## Zu bearbeiten
a – Entscheiden Sie, ob die folgenden Aussagen mit dem Text zur Finanztransaktionssteuer übereinstimmen, und belegen Sie jedes Ja oder Nein mit den ausschlaggebenden Worten des Textes als wörtlichem Zitat: (i) Elf Mitgliedstaaten beraten seit Februar über den Gesetzentwurf. (ii) Das französische Modell besteuert Derivate mit 0,2 Prozent. (iii) Ob konzerninterne Transaktionen unter die Steuer fallen, ist geklärt.
b – Übernehmen Sie aus dem Text zur Finanztransaktionssteuer wortgetreu den Abschnitt, der mit den Worten „Schwierigkeiten bereitet den“ einsetzt und mit „erfasst werden sollen.“ schließt.

## Vorliegender Text

▼

Nachdem eine Transaktionssteuer im großen Kreis aller damals 27 EU-Staaten im Sommer vergangenen Jahres gescheitert war, beraten elf Mitgliedstaaten seit Februar den Gesetzentwurf der Brüsseler Behörde, der die Steuer nur in diesen Ländern einführen würde. Im EU-Jargon firmiert das unter dem Titel einer „verstärkten Zusammenarbeit“, der jedoch auch die übrigen Mitgliedstaaten zustimmen müssen. Die Debatte läuft noch auf Sachbearbeiterebene, gleichwohl sind dort von verschiedene Ländern bereits diverse Probleme angesprochen worden, die sie mit dem Gesetzentwurf haben.

Italien etwa, wo erstmals überhaupt am Montag eine Abgabe auf Derivate und Geschäfte im computergesteuerten Hochfrequenzhandel erhoben wurde, dringt darauf, dass sein Modell in Brüssel übernommen wird. Frankreich beispielsweise will seinem abgespeckten Modell, das nach britischem Vorbild nur Aktiengeschäfte mit 0,2 Prozent besteuert, Geltung verschaffen.

Schwierigkeiten bereitet den elf europäischen Regierungen, die sich zur Finanztransaktionssteuer bekennen, vor allem die Festlegung, welche Kapitalmarktgeschäfte besteuert werden sollen. Zuletzt sind immer mehr Geschäfte genannt worden, die ausgenommen werden sollten, um unerwünschte Nebeneffekte zu vermeiden. Griechenland und Spanien etwa wollen verhindern, dass die Steuer ihre Staatsanleihen noch weiter verteuert. Deutschland und Frankreich haben unter anderem vorgebracht, dass die Rentenversicherer nicht belastet werden dürfen. Unbeantwortet ist nach Auskunft des belgischen Diplomaten die Frage, ob Transaktionen innerhalb eines Konzerns auch von der neuen Steuer erfasst werden sollen.

▲

## Vorliegendes Material
▼

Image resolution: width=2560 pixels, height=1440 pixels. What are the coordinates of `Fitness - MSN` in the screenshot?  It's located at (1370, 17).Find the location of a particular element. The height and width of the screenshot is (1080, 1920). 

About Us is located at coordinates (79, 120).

▲

## Lösungen
a –
(i) Ja: „beraten elf Mitgliedstaaten seit Februar den Gesetzentwurf der Brüsseler Behörde“
(ii) Nein: „das nach britischem Vorbild nur Aktiengeschäfte mit 0,2 Prozent besteuert“
(iii) Nein: „Unbeantwortet ist nach Auskunft des belgischen Diplomaten die Frage, ob Transaktionen innerhalb eines Konzerns auch von der neuen Steuer erfasst werden sollen.“

b –
Schwierigkeiten bereitet den elf europäischen Regierungen, die sich zur Finanztransaktionssteuer bekennen, vor allem die Festlegung, welche Kapitalmarktgeschäfte besteuert werden sollen. Zuletzt sind immer mehr Geschäfte genannt worden, die ausgenommen werden sollten, um unerwünschte Nebeneffekte zu vermeiden. Griechenland und Spanien etwa wollen verhindern, dass die Steuer ihre Staatsanleihen noch weiter verteuert. Deutschland und Frankreich haben unter anderem vorgebracht, dass die Rentenversicherer nicht belastet werden dürfen. Unbeantwortet ist nach Auskunft des belgischen Diplomaten die Frage, ob Transaktionen innerhalb eines Konzerns auch von der neuen Steuer erfasst werden sollen.